少子高齢化に悩まされる家具業界で、老舗家具メーカーの光製作所は業務用家具に軸足を移します。一方、季節要因に左右されにくい不動産賃貸事業で連続して利益を稼ぎます。同社はコンビニやドラックストアなどその時代の成長業種をいち早く見抜き、取引を増やしたことで安定した収益基盤を築きました。売上構成は家具事業44億円、不動産賃貸事業47億円とほぼ半々。一方、利益を支えているのは不動産賃貸事業です。前期は営業赤字の家具事業に対して不動産賃貸事業は29億円の営業黒字。ここ何年かは不動産賃貸事業が20億円超の営業利益を安定的に稼ぎ、全体の収益に貢献しています。同社は環境変化に対応し収益を安定させるため、以前から余剰資金の運用先として、主に商業施設向けの不動産賃貸事業を拡大してきました。約70件の物件を保有し、今後も増やしていきます。家具事業は不動産賃貸事業との相乗効果はないですが縮小は考えていません。

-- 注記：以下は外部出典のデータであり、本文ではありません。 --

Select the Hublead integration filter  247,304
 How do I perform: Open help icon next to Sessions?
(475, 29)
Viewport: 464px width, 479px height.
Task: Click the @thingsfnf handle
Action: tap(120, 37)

現在、タカヤの余剰資金は投資信託や株式を中心に運用していますが、一昨年は盛岡本町通の賃貸マンション1棟を購入し、安定した収益をあげています。徐々に棟数を増やしていきたいと考えています。また今年からはアメリカ西海岸の不動産賃貸物件も購入します。アメリカの不動産事業はリーマンショックなどの例外を除き比較的安定しています。特に魅力があるのは中古物件が値下がりしないことです。減価償却を短期間で行って保有することで節税もでき、将来の売却益も期待できます。まずは年間70万ドル程度の投資を行っていきます。

日進工業は金属を切削加工するエンドミルなどの工具を手がけます。微細加工用の小径の工具に特化しています。2018年の連結純利益は16.3億円と前期比14%増を見込み、高い収益性の源泉は製造設備を自社で内製化している点にあります。内製で製品の高精度化や自動化を進めてきました。

汎用品との価格競争を避ける戦略も功を奏します。一般的な小径サイズの製品では、他社より価格が高くても、加工精度の高さや品質のバラツキの少なさで他社を上回ります。販売量を追って安さを追求するのではなく、付加価値を高めることで競争力をつけています。

タカヤのファクトリアは工場の設計・施工にプラスして、ブランディング、セールスプロモーションなどトータルソリューションを行いながら受注することを目指しています。

お客様は工場建設が目的なのではなく、工場を建設し業績を上げることが目的なのです。

業績を上げるすべてのことに関わっていくのがファクトリアの基本的な考えです。日進工業と同じく、同業他社とは差別化された提案、より付加価値の高い営業を行いながら受注することを目指しています。方向性は間違えていないので、あとはソリューション&コンサルティングができる人材育成が課題です。